Vidéo : La pauvreté réduit-elle la productivité?

Transcription

Suanna Oh : Merci. Je suis heureuse de vous parler du projet que nous avons réalisé, Supreet Kaur, Sendhil Mullainathan, Frank Schilbach et moi. Nous avons eu un bon aperçu de travaux récents qui étudiaient les liens entre la pauvreté, la cognition et la prise de décisions. Notre travail a été motivé par une question qui découle naturellement de ces travaux. Si les personnes pauvres font face à des pénuries et si elles sont davantage, comment dire, si leur capacité d’attention est moindre, se peut-il qu’elles soient distraites au travail et que leur rendement s’en ressente? Nous avons examiné cette question dans une région rurale de l’Inde où une bonne partie de la population est financièrement vulnérable. Avant de commencer notre expérience, nous avons demandé aux personnes qui composaient notre échantillon dans quelle mesure leur situation financière les inquiétait. Résultat : 70 % d’entre elles nous ont dit qu’elles étaient très inquiètes de leur situation financière et 18 % qu’elles étaient plutôt inquiètes.

Pour mettre les choses en contexte, il faut savoir qu’une grande partie de la population ne travaille qu’occasionnellement. Les gens peuvent trouver du travail dans le domaine de l’agriculture pendant la saison des récoltes, mais le reste du temps, les emplois sont rares. Et lorsqu’ils réussissent à décrocher un boulot, il s’agit habituellement de travail à forfait, temporaire, dans le secteur de la fabrication ou de la construction. Les problèmes financiers font donc partie de leur vie quotidienne, et l’inquiétude est l’état dans lequel ils vivent par défaut. Ils sont constamment inquiets au sujet de leur situation financière. Nous avons donc recruté certaines de ces personnes pour leur confier du travail dans un atelier de fabrication, afin de pouvoir mesurer leur rendement au travail. Nous avons ensuite évalué la relation entre leurs difficultés financières et leur rendement en leur remettant une importante somme d’argent, en espèces. Nous voulions ainsi vérifier quelles conséquences l’atténuation de leurs problèmes financiers aurait sur leur rendement. Nous les avons aussi soumis à des tests pour savoir si ces conséquences étaient liées à l’attention et à la fonction cognitive.

▸ **Matériel fourni**:

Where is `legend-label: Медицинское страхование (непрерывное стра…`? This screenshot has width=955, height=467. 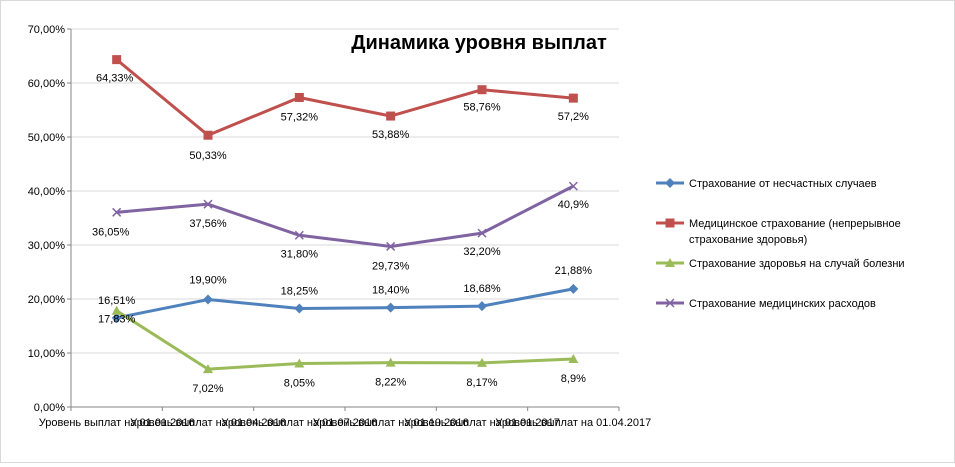 legend-label: Медицинское страхование (непрерывное стра… is located at coordinates (795, 232).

▸ **Consigne**: Énumérez les secteurs d'activité dans lesquels, d'après l'extrait sur la pauvreté et la productivité, la population de la région trouve du travail. Le matériel fourni est distinct de l'extrait cité et ne s'y rattache pas.

▸ **Résultat attendu**:
- l'agriculture (pendant la saison des récoltes)
- la fabrication
- la construction